My living conditions are deteriorating steadily. Noise from nearby construction works have been driving me out of the house to work at college, and now scaffoldings have taken most of my limited daylight; the house has turned into a cave. Stepping out to the street is a somewhat blinding experience - I never knew there was so much daylight in England until I missed it. If this was not enough, electricity is down again, and it is unclear for how long.
The Victorians who built my house and lived in it knew how to live without electricity; they had coal stoves for heating and cooking, and probably used oil lamps. Electrical light is, I believe, better: when it is there, it floods the space effortlessly. The shadow theatre of oil lamps and candles brings magic into the space but keeps much of it in the dark. As a 21st century specimen, I am badly adjusted to the lack of electrons: I have no lanterns, just candles.
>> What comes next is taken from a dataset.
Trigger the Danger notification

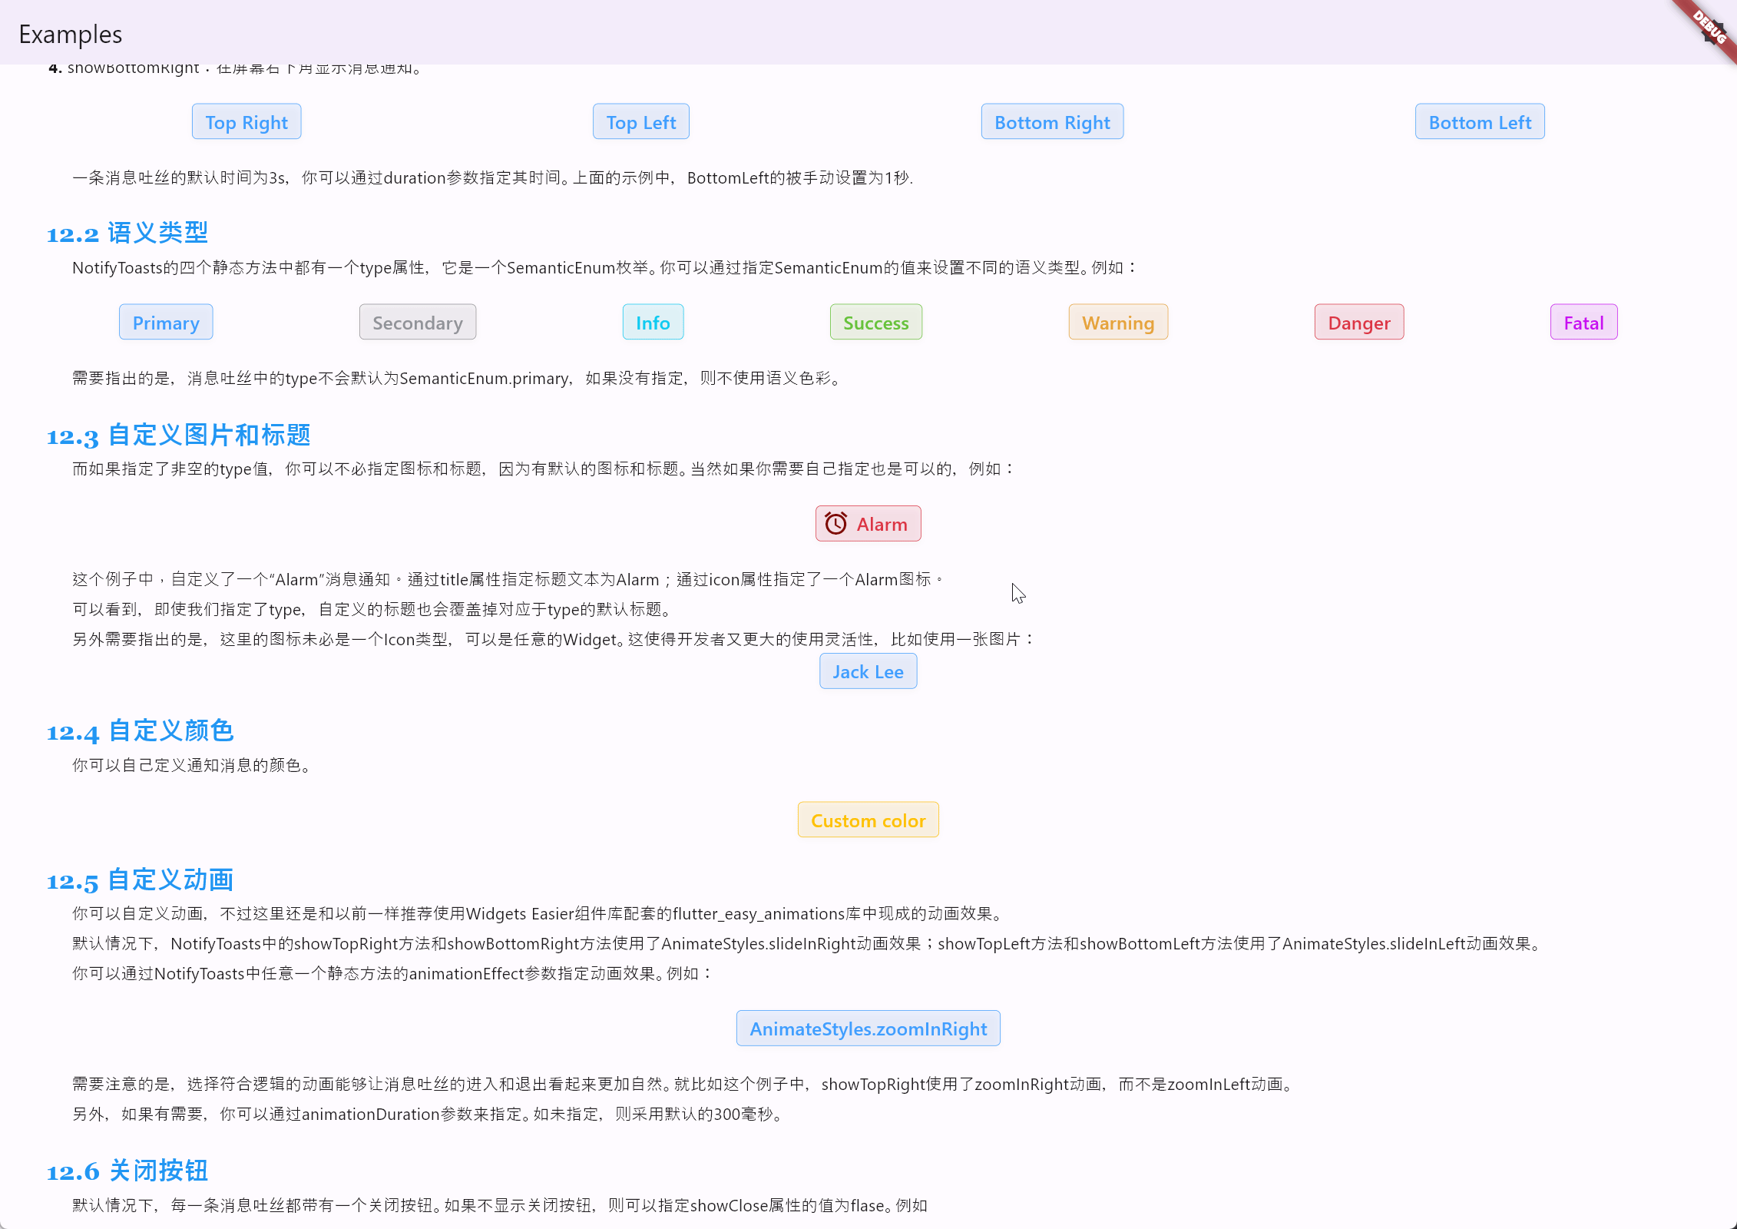click(x=1358, y=322)
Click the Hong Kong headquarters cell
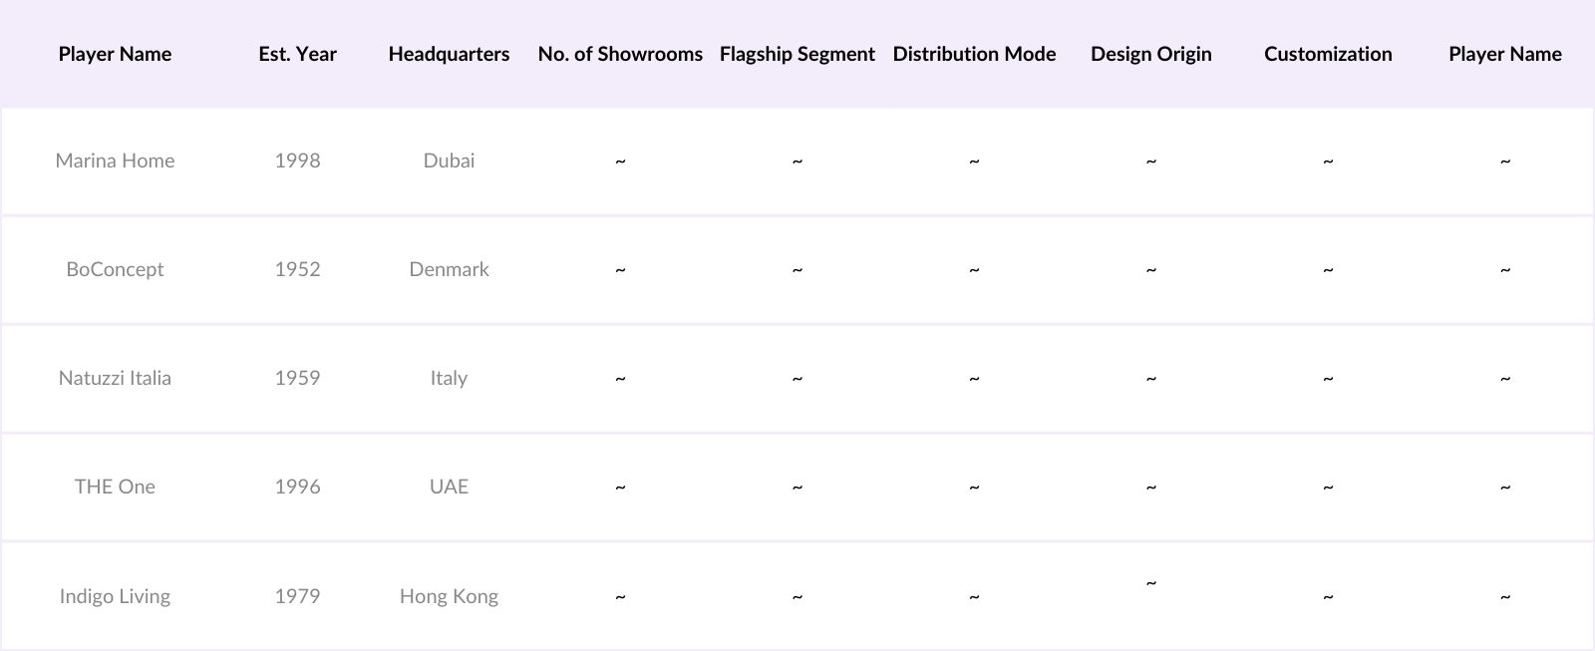This screenshot has height=651, width=1595. click(449, 596)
But for me, the main problem is the inability to keep food for more than a day. Food refrigerating is a modern luxury which I find very difficult to give up. I can cook by candlelight, I can take cold showers, but I need a fridge. Again, Victorians probably had their ways: from ice-fridges to eating conserves. But mainly, I think, they had more time. Especially the women; and their diet was not one that I envy.
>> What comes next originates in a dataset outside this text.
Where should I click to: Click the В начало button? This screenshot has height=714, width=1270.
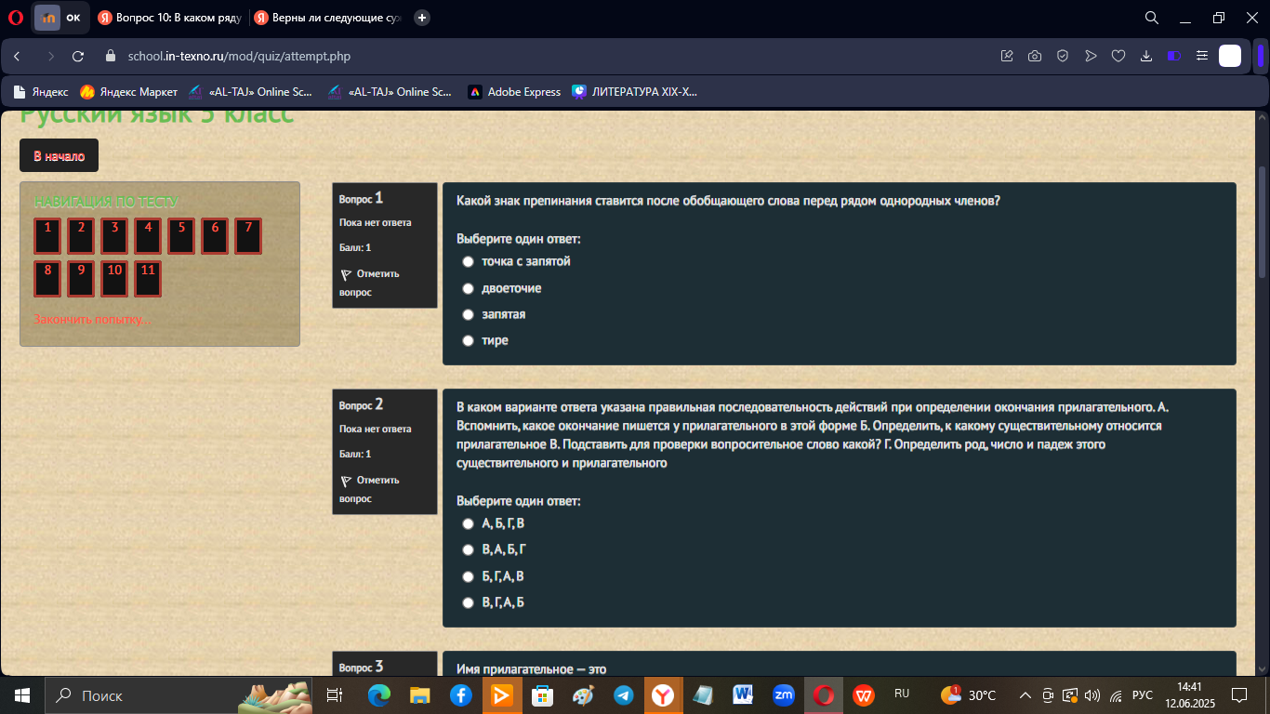(59, 156)
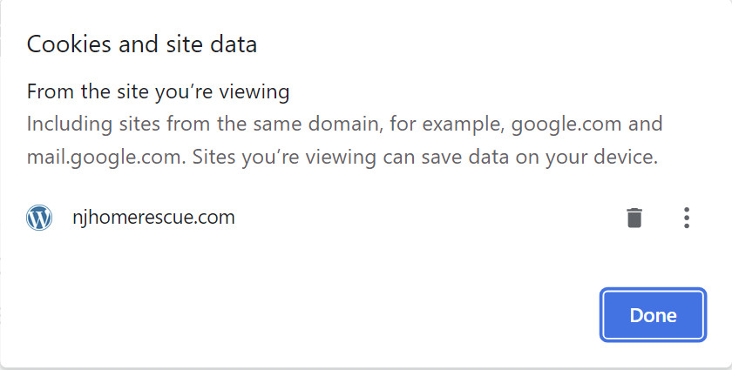Screen dimensions: 732x370
Task: Click the 'From the site you're viewing' subheading
Action: coord(159,91)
My survival in London on a low budget depends very much on food. I go to the market every week to skip two big sacks of vegetables and fruits that keep me for a while; I cook large quantities and eat them for a few days. Very rarely do I buy food or eat out. It's expensive and usually bad. I leave to college daily with my packed lunch. During winter, I stored food outside in a big box. But since March this is no longer possible. The small fridge I have does not take much electricity, but I don't have even that.
These issues are worrying, but I noticed that they are very different from the fear of eviction. Somehow, the anxiety of being taken to court is much more overwhelming. The threat is now hovering over my head, slowly becoming more concrete. And although I know well that the process of eviction will take months, at the very least, it is still a much more debilitating anxiety than the real and pressing practical concerns.